Norway faces minority government after coalition talks fail

The Norwegian Sea off Norway's Arctic archipelago Lofoten. (Nina Larson / AFP)
The Norwegian Sea off Norway’s Arctic archipelago Lofoten. (Nina Larson / AFP)
Ruling parties agreed to keep some sensitive areas off limits to Norway’s sprawling oil industry, including the Arctic Lofoten and Jan Mayen islands

Norway’s Conservative leader Erna Solberg will form a minority government with the populist Progress Party after two small centrist parties broke off coalition talks on Monday, unable to resolve differences in nearly three weeks of talks.

The Liberals and the Christian Democrats, one of whom needed to join the other two to give the government a majority, left the talks but promised to support Solberg from the outside, ensuring an end to eight years of rule by Prime Minister Jens Stoltenberg’s Labour Party.

“This is not the end of cooperation between the four parties,” said Solberg.

The Conservatives and three smaller allies won elections in a landslide earlier this month, arguing that oil rich Norway had wasted its once-in-a-lifetime economic boom. It promised tax cuts, better health care and more spending on infrastructure.
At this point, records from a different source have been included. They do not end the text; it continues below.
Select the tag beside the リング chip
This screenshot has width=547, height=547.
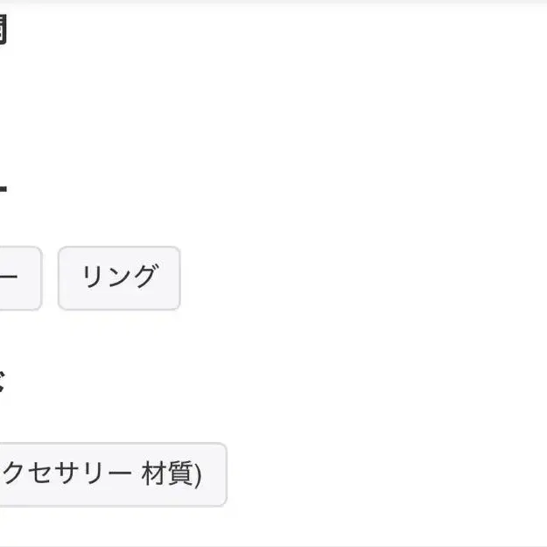tap(18, 277)

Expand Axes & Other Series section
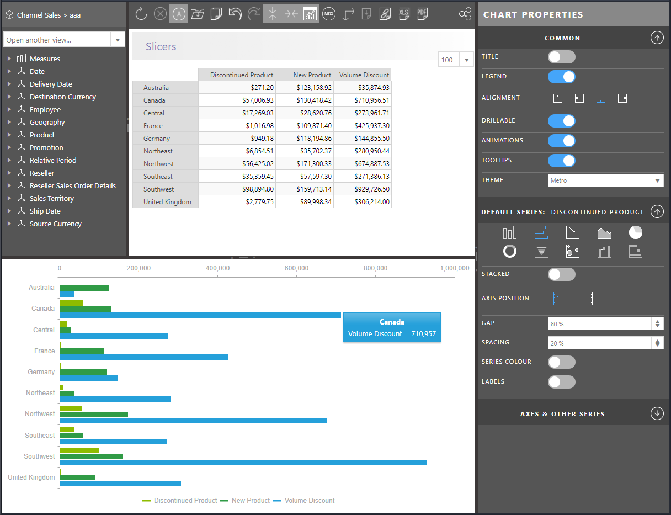tap(657, 413)

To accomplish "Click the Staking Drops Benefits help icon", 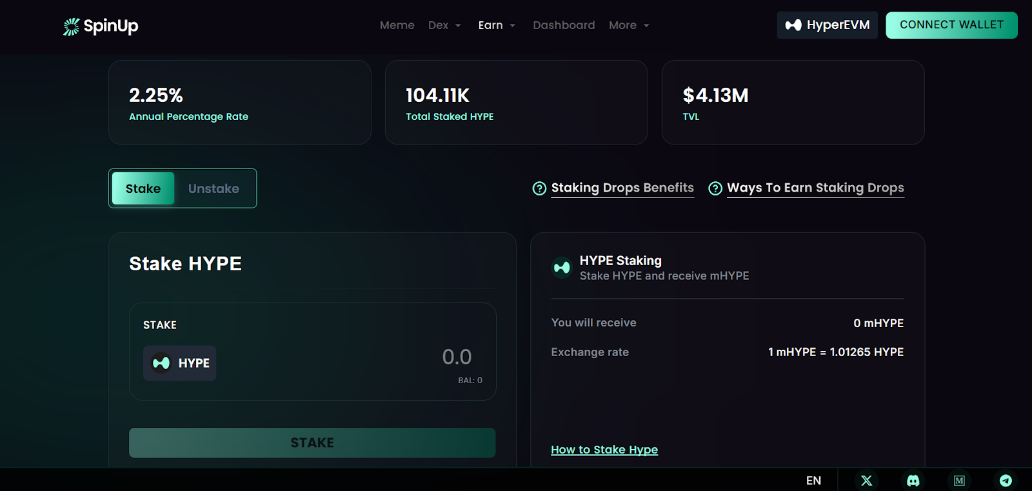I will [x=539, y=188].
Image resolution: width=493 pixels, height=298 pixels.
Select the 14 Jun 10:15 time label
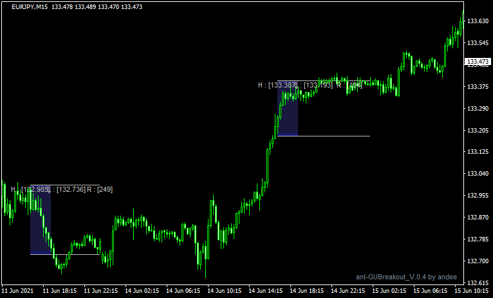coord(223,290)
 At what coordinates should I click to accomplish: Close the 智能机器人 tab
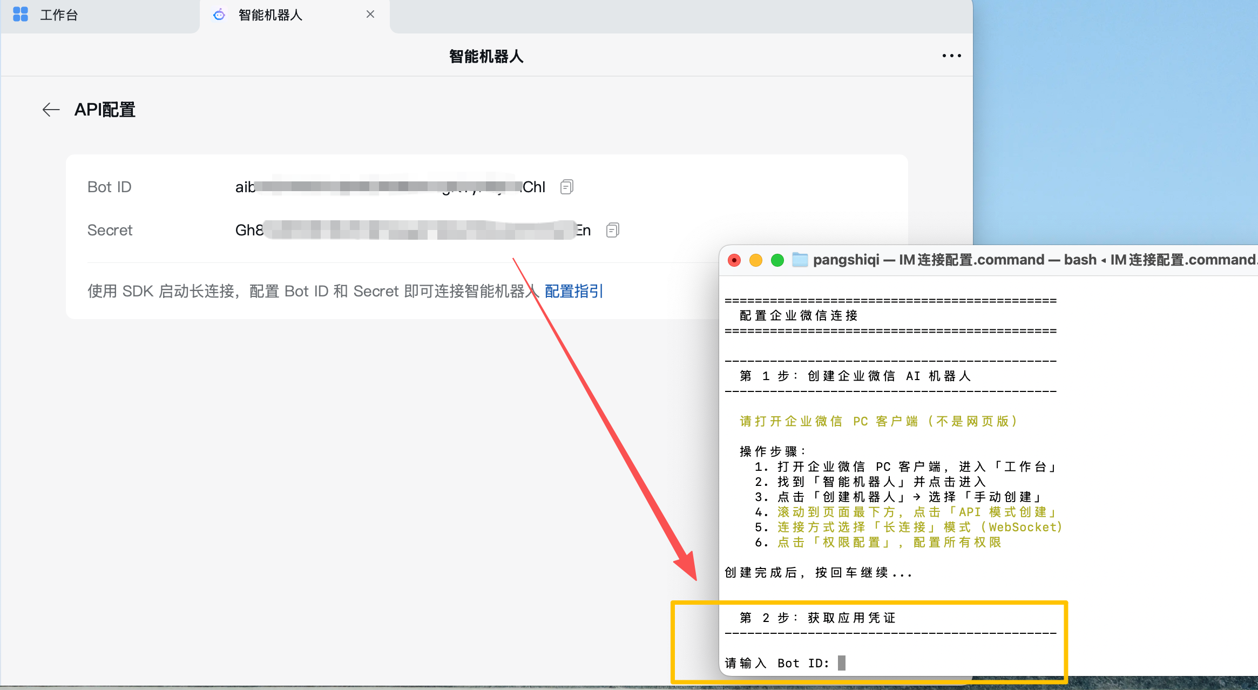370,15
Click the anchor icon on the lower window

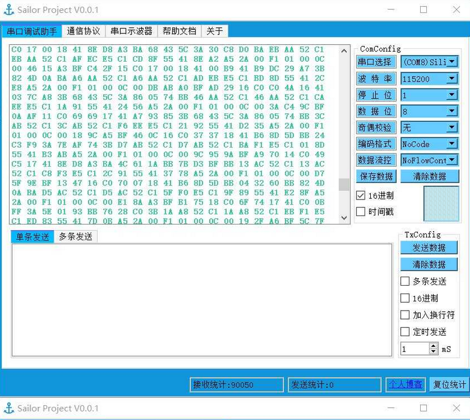(9, 408)
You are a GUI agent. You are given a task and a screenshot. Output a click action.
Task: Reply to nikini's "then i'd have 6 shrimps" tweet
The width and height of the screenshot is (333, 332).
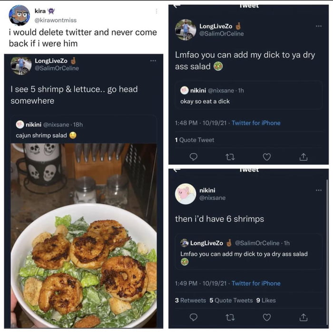(x=193, y=317)
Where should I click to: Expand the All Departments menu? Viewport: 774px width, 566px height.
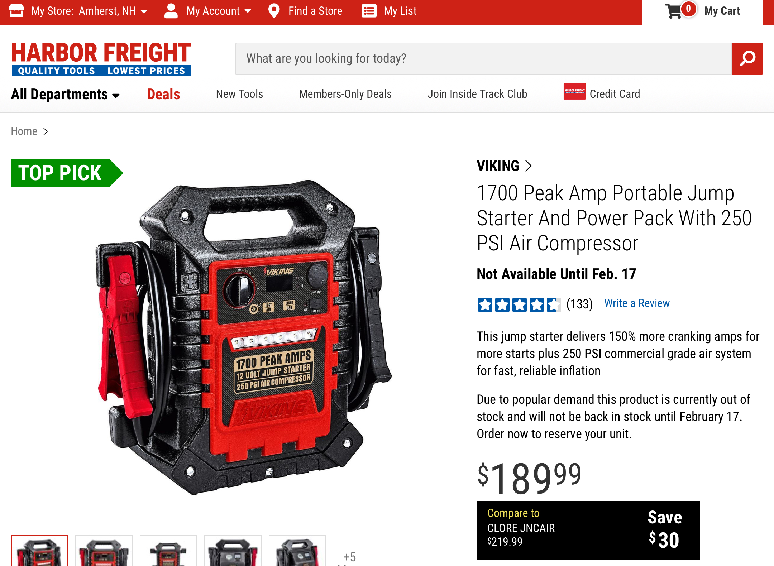tap(65, 94)

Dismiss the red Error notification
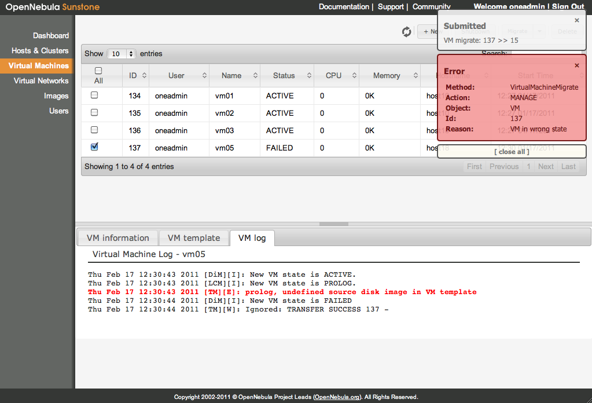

But coalition talks were tricky from the start as right wing, anti-immigration Progress was seen by many as too radical for power. The party, whose members once included mass killer Anders Behring Breivik, has toned down its policy in recent years, moving toward the centre, but has never been in power and others have often shunned working with it.

The ruling parties agreed to keep some sensitive areas off limits to Norway’s sprawling oil industry, including the Arctic Lofoten and Jan Mayen islands while Progress leader Siv Jensen said her party won major concession on issues such as pensions, immigration and road building.

Still, a minority government does not mean automatic instability as Norway, like neighbours Sweden and Denmark, has a long tradition of well functioning minority governments.

Laws do not allow for early elections and parties have developed a culture of cooperation even in case of major policy differences. Solberg’s government could still enjoy stable backing in Parliament.

In the case of minority governments, negotiations over policy are moved into Parliament and deals are often made in the public eye instead of cabinet rooms.